When the new products come to market and when they're up for reimbursements, especially in the out-patient sector, we rely on the HTA assessment. We look at the cost-effectiveness. It's not an absolute criterion, but it's an important measure to use, for instance, with products that have a large budgetary impact, including oncology products coming to markets in the in-patient sector.

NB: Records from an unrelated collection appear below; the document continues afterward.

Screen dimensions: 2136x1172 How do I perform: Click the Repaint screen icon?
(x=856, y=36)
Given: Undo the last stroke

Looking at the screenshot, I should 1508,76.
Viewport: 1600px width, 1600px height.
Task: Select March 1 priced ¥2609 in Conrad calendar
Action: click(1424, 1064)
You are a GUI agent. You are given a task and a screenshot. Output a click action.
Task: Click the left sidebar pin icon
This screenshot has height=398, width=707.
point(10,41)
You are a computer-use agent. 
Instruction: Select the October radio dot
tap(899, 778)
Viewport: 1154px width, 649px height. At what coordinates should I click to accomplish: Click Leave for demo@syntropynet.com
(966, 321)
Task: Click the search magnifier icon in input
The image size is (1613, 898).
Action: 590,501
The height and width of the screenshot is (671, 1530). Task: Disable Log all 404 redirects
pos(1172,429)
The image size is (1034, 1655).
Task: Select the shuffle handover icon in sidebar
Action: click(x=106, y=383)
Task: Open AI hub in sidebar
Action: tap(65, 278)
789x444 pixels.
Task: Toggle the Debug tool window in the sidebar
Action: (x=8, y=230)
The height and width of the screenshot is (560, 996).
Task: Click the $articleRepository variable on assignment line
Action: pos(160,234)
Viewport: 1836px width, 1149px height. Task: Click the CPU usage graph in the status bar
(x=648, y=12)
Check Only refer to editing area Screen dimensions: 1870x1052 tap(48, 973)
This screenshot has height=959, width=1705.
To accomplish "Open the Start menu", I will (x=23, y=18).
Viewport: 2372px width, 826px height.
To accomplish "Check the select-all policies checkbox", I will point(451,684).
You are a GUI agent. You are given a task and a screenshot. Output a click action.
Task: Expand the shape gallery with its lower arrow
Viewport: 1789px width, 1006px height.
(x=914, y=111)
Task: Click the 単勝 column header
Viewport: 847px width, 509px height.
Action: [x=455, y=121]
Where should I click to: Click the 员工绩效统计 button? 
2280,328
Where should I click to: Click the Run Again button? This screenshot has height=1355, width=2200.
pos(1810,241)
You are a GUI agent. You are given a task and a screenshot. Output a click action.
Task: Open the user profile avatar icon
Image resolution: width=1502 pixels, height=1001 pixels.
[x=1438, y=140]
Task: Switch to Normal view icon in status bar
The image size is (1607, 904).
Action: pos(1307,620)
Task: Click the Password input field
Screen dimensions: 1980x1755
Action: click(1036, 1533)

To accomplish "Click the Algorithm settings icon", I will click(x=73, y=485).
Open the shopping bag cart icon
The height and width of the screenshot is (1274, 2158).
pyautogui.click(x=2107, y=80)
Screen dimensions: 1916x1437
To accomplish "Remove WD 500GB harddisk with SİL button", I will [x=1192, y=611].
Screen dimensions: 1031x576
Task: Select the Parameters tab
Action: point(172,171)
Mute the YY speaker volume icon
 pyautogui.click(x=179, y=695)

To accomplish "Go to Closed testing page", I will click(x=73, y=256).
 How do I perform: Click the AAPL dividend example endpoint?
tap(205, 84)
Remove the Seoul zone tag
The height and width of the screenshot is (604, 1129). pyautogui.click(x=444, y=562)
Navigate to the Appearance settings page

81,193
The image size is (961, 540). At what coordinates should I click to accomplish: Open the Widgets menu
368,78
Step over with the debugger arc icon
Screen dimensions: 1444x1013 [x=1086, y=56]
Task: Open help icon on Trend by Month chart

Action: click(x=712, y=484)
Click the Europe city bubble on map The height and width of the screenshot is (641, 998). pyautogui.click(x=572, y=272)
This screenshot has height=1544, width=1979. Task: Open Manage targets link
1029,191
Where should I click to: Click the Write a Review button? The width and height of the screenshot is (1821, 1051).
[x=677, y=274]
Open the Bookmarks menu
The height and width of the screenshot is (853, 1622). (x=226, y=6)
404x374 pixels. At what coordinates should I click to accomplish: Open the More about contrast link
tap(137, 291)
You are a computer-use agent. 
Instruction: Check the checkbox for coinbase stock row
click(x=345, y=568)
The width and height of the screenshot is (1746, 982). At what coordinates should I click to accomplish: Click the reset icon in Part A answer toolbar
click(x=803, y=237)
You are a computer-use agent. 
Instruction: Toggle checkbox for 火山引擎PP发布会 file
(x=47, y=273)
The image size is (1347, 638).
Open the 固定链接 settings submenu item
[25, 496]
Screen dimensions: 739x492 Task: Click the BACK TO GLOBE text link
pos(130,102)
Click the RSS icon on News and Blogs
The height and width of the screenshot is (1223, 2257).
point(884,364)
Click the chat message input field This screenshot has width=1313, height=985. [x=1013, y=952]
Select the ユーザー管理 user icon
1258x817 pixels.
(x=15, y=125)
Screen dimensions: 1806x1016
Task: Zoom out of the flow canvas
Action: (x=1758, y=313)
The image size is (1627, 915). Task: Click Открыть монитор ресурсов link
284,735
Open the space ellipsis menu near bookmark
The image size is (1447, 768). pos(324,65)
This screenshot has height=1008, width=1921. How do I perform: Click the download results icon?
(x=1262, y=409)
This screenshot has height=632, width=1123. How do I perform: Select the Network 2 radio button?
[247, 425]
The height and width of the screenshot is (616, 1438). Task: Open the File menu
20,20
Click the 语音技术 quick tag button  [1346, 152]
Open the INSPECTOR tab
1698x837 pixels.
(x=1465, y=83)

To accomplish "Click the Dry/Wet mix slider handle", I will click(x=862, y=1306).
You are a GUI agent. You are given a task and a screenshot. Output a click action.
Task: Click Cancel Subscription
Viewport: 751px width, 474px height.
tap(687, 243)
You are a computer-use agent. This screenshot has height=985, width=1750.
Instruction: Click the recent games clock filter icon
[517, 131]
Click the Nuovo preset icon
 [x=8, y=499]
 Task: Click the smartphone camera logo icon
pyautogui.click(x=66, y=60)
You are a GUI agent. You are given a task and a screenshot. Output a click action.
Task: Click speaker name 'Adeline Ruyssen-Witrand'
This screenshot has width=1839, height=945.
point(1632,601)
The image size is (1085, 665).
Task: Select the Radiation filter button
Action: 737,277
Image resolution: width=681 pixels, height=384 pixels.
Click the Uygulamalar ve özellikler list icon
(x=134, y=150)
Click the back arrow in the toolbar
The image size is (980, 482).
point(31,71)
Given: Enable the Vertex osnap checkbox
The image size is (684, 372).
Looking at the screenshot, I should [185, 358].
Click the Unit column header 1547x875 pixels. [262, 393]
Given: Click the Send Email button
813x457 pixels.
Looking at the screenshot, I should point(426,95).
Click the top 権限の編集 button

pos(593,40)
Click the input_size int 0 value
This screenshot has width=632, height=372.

We'll use the outcome of the HTA to engage in negotiations with pharmaceutical companies to reach managed entry agreements. When there is a clear view of therapeutic benefit and of the cost-effectiveness, that means there's a financial arrangement that's being met, with additional data collection if necessary.

It especially helps if we engage with the prescribers when it comes to appropriate use. As long as products come to market, as long as they're used, if there is benefit for patients, then the patient should have access to these products. We should also be very aware from the start that these products are being used in the way they should be used, and to assume that their therapeutic effect in real life shows that there is an added benefit compared to other products, and that prescribers act on that as soon as possible.

This is one of the important things that we are putting into the system now: we're engaging with prescribers.

I don't have the figures on how many drugs are being reimbursed, but basically each drug that has a therapeutic benefit is reimbursed.

I think there are thousands covered, or something like that, so it's a wide array.

What I said was that, of the total number of prescriptions in the outpatient sector, 74% of the products that are being prescribed to patients are generic, and that they take up 16.8% of the total cost in the outpatient sector.